European Architectural History Network Fifth Annual Conference
The comprador classes of the 19th- and early 20th-centuries were critical agents of global capitalism. As “middle men” in the colonial enterprise, they enabled the development of imperial trade networks, negotiated the supply of labor that extracted profit from the local landscape, established new patterns of consumption and taste, and facilitated cultural as well as economic exchanges that were critical to the growth of Asian cities. In diverse treaty ports and colonial entrepôts like Batavia, Tianjin, Calcutta, and Hong Kong, compradors drew on a diverse vocabulary of intra- and trans-regional architectural forms, labor, materials, and construction techniques to build homes, offices, godowns, factories, and infrastructural networks that were legible to both European corporations and local populations. The diplomat and entrepreneur Cheong Fatt-tze, for example, deployed ironworks from the Scottish Macfarlanes factory as well as Teochew ceramic ornamentation from the southern China coast to articulate a mansion in British-colonial Penang that could be identified as the home of both a mandarin official and a modern capitalist. His neighbor, Khaw Sim Bee (Phraya Ratsadanupradit Mahitsaraphakdi to the Siamese crown), meanwhile, built nearby Asdang House in a neo-Palladian idiom that marked him as a member of a cosmopolitan class that circulated freely across national and imperial borders. The travelling, sojourning perspective of the comprador allows historians to critically examine the fractured, multi-scaled geographies at play across global networks as well as what Raymond Williams has described as “the metropolitan interpretation of its own processes as universals.” This panel invites papers that examine the role of comprador patrons and architects as active participants in the production of the global modern built environment in the 19th and 20th centuries. The panel aims to create an understanding of treaty ports, colonial cities, and free trade zones not only as sites of local and foreign interactions but as an incubators of new ideas about architecture in a global capitalist economy.
Papers should identify the ways that compradors actively shaped a conversation between formative iterations of European and Asian architecture as translators of regional, national, and universal idioms and approaches to architectural and urban space.
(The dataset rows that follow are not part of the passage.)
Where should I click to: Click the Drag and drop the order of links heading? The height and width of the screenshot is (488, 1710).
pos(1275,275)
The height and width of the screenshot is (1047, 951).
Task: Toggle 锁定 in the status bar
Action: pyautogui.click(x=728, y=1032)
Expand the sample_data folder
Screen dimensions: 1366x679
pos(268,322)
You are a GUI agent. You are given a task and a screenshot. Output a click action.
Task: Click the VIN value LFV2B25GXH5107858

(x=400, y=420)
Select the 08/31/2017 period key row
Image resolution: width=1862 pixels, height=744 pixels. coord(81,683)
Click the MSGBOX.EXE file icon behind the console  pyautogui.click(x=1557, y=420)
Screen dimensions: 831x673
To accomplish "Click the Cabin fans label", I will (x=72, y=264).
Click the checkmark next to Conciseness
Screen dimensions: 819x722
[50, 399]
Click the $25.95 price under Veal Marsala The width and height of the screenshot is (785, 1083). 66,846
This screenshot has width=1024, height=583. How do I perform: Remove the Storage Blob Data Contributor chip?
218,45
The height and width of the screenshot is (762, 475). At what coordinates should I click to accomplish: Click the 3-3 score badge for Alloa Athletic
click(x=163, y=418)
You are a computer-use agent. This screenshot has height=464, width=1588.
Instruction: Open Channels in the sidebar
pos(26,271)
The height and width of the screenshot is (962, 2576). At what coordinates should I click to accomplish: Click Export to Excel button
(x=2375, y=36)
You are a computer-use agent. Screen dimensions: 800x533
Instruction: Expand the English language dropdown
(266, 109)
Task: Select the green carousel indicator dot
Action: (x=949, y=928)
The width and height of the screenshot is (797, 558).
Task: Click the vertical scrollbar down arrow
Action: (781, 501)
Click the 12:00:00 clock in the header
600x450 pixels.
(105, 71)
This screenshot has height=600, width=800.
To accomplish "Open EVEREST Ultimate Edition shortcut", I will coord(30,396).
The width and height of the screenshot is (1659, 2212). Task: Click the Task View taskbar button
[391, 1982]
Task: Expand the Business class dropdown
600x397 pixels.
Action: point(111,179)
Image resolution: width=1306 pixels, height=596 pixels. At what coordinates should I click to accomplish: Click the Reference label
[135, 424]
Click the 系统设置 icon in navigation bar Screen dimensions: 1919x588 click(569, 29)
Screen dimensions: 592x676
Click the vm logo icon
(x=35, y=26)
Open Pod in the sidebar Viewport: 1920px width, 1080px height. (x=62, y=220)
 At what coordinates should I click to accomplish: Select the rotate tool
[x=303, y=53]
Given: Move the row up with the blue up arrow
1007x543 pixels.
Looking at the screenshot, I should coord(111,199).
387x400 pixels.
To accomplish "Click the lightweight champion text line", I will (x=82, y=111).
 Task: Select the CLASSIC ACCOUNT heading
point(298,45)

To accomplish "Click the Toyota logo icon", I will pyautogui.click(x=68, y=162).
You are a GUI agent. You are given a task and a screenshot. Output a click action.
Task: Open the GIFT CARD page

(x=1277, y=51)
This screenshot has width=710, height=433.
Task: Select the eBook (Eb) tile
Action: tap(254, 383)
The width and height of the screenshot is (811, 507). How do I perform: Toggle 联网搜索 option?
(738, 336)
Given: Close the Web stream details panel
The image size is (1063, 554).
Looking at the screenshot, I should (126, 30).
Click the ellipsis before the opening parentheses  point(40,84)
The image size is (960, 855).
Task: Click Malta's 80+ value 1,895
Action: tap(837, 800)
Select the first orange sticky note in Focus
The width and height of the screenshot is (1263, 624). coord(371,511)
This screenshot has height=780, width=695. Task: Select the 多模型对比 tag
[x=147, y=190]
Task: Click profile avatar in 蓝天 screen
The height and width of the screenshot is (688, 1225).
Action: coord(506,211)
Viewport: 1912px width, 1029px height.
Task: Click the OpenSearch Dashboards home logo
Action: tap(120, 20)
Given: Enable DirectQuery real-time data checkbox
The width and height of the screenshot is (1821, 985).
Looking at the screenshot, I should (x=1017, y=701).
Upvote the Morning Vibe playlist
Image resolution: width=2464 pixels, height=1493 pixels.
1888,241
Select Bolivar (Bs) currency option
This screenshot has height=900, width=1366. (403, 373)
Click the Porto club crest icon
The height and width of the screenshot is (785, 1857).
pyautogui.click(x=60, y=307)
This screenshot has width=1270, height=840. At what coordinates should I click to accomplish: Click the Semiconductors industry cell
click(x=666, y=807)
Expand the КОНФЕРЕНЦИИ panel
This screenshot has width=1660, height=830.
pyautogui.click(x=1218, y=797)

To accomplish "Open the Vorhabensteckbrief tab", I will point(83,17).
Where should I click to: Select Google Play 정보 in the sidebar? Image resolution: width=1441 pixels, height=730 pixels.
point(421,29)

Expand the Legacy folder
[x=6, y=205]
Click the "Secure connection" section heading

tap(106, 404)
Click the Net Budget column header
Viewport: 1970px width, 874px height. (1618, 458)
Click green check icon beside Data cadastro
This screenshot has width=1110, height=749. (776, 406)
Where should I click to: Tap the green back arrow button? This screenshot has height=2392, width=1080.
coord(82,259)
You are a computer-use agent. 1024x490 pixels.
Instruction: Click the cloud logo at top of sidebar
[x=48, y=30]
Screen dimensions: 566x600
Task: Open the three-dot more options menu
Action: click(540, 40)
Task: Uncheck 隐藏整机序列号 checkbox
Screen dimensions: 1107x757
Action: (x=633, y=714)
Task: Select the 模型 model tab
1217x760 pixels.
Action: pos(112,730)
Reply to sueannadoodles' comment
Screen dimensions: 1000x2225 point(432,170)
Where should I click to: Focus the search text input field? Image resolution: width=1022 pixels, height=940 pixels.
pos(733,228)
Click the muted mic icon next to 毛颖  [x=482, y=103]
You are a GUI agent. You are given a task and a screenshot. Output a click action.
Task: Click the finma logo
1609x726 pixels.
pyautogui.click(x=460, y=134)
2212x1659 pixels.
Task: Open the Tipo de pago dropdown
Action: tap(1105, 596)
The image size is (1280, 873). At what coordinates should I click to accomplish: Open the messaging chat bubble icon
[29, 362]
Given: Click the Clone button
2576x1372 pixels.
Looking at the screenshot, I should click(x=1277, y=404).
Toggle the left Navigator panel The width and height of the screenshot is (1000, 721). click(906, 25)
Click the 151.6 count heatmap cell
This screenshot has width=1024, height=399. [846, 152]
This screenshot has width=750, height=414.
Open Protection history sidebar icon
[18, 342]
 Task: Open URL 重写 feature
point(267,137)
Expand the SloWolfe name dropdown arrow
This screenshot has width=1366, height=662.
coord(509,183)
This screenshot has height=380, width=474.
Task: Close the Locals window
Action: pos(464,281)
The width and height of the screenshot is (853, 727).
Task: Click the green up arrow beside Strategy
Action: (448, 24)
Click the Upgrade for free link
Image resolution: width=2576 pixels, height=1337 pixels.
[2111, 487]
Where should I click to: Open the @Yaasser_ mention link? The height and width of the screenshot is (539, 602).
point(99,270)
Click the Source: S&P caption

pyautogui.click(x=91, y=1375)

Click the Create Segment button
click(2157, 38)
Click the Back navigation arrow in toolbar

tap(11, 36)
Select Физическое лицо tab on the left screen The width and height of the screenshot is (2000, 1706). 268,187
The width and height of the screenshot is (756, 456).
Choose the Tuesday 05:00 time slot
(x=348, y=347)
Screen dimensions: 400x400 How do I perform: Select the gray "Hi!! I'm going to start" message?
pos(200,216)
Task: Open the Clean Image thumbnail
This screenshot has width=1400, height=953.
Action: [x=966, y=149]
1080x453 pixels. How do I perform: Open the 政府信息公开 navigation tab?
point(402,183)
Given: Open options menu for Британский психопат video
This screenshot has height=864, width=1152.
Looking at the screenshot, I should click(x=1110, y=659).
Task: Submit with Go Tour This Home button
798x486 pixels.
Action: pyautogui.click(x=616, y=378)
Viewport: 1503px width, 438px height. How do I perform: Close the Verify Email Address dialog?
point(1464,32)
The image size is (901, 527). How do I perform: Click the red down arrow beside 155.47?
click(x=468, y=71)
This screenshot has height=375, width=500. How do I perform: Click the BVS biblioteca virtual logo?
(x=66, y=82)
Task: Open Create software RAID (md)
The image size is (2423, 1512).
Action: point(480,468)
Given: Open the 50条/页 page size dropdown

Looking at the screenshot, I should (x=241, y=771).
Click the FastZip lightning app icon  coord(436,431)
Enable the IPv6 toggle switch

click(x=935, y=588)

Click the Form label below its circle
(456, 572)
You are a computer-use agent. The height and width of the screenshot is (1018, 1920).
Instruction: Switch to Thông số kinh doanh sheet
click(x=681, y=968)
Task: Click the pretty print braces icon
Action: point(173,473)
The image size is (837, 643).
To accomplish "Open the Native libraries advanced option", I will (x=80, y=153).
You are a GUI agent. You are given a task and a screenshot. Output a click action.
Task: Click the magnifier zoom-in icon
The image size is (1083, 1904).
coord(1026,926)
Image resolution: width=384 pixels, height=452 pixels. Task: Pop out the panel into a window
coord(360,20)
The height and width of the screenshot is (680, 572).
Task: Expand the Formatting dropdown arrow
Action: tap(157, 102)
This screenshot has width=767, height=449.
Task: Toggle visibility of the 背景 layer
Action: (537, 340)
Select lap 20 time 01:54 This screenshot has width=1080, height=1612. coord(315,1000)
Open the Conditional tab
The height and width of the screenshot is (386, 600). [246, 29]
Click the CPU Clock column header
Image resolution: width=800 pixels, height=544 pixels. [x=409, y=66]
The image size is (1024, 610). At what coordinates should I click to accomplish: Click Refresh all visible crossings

Some questions that papers might explore are: Did comprador architecture preserve local “traditions” or accelerate the development of modern approaches to building? How did comprador tastes shape the circulation of regional idioms? How did comprador agents cultivate or weaken building expertise? How did comprador patronage support the growth of the architectural profession? How did comprador building projects intervene on the growth of new cities? How were compradors able to translate across diverse social circumstances, building communities, and cultural tastes? How did comprador tastes appeal to both regionalist and nationalist tendencies?